CaBi2Nb2O9 (CBNO) ceramics exhibit significant potential in the development of piezoelectric sensors suitable for extreme environments such as aerospace, metallurgy, and nuclear power plants. While previous studies have enhanced the piezoelectric response of CBNO ceramics, their insulating properties at high temperatures still require improvement. In this work, co-substitution of (Li0.5Bi0.5) at A site and Mn at B site was designed to improve the electrical properties of CBNO ceramics. Defect dipoles induced by the bound between Mn and oxygen vacancies restrict the movement of oxygen vacancies at high temperatures. Meanwhile, co-substitution of Ca by (Li0.5Bi0.5) reduces both the sintering temperature and volatilization of Bi2O3 during the sintering process. This modification results in an ultra-high TC of 928 °C and an exceptional resistivity of 2.85 MΩ·cm at 600 °C for Ca0.96(Li0.5Bi0.5)0.04Bi2Nb1.98Mn0.02O9 ceramics.
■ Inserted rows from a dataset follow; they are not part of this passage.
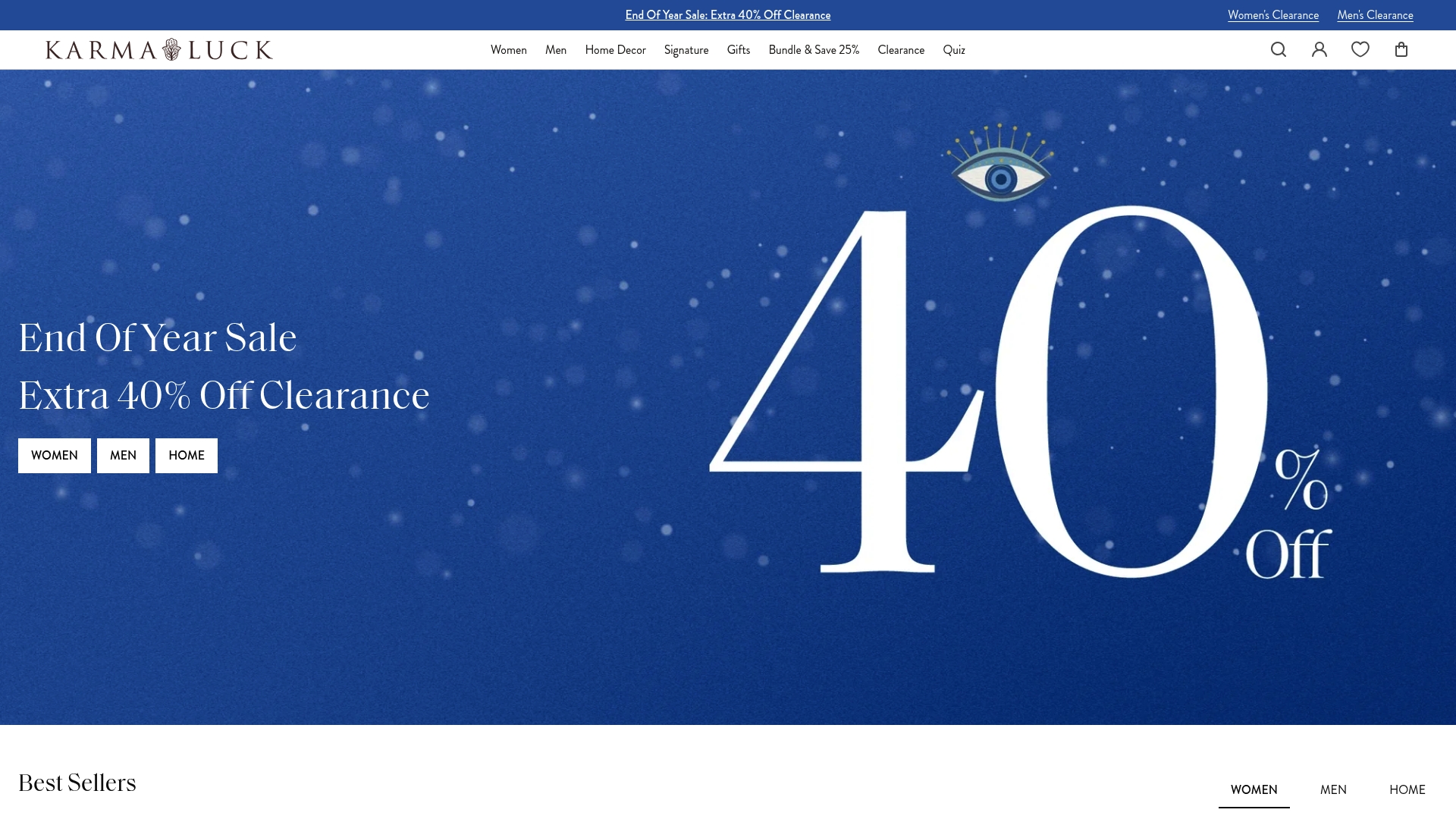Click the HOME hero banner button
1456x819 pixels.
(x=187, y=456)
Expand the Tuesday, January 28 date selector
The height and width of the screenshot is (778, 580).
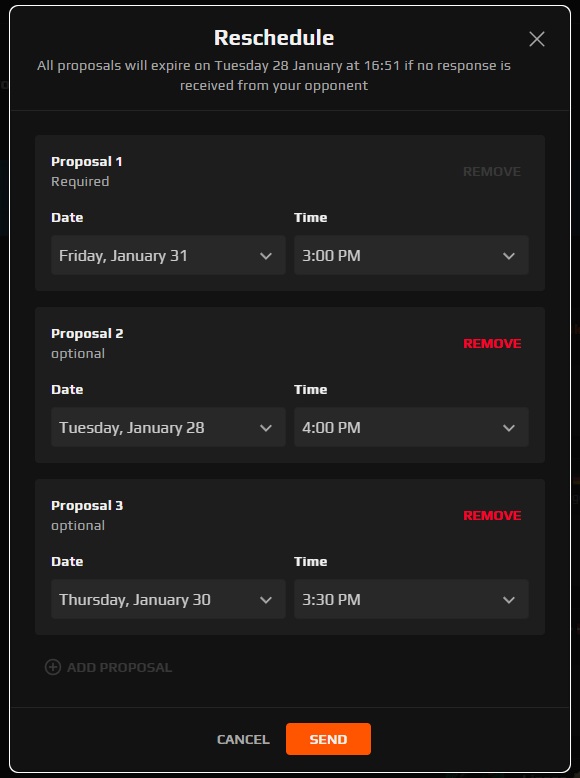[x=168, y=427]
Furthermore, the ceramic exhibits excellent piezoelectric properties (d33 of 15.2 pC/N and kp of 6.9%), ferroelectric properties (Pr of 9.42 μC/cm2), and thermal stability (degeneration of d33 only 6% after annealing at 900 °C for 2 h). This work offers a practical strategy for simultaneously achieving both a high piezoelectric response and outstanding insulating properties in the CBNO system.

Abstract Image

通过共取代 CaBi2Nb2O9 陶瓷实现超高电阻率和出色的压电特性
CaBi2Nb2O9 (CBNO) 陶瓷在开发适用于航空航天、冶金和核电站等极端环境的压电传感器方面具有巨大潜力。虽然之前的研究已经增强了 CBNO 陶瓷的压电响应,但它们在高温下的绝缘性能仍有待改进。在这项工作中,设计了在 A 位上共取代 (Li0.5Bi0.5) 和在 B 位上共取代 Mn 的方法,以改善 CBNO 陶瓷的电气性能。锰和氧空位之间的结合所引起的缺陷偶极子限制了氧空位在高温下的移动。同时,用(Li0.5Bi0.5)共同取代 Ca 既降低了烧结温度,又减少了烧结过程中 Bi2O3 的挥发。通过这种改性,Ca0.96(Li0.5Bi0.5)0.04Bi2Nb1.98Mn0.02O9 陶瓷在 600 ℃ 时的超高温度系数为 928 ℃,电阻率为 2.85 MΩ-cm 。此外,该陶瓷还具有出色的压电特性(d33 为 15.2 pC/N,kp 为 6.9%)、铁电特性(Pr 为 9.42 μC/cm2)和热稳定性(在 900 °C 下退火 2 小时后,d33 退化率仅为 6%)。这项研究为在 CBNO 系统中同时实现高压电响应和出色的绝缘性能提供了一种实用策略。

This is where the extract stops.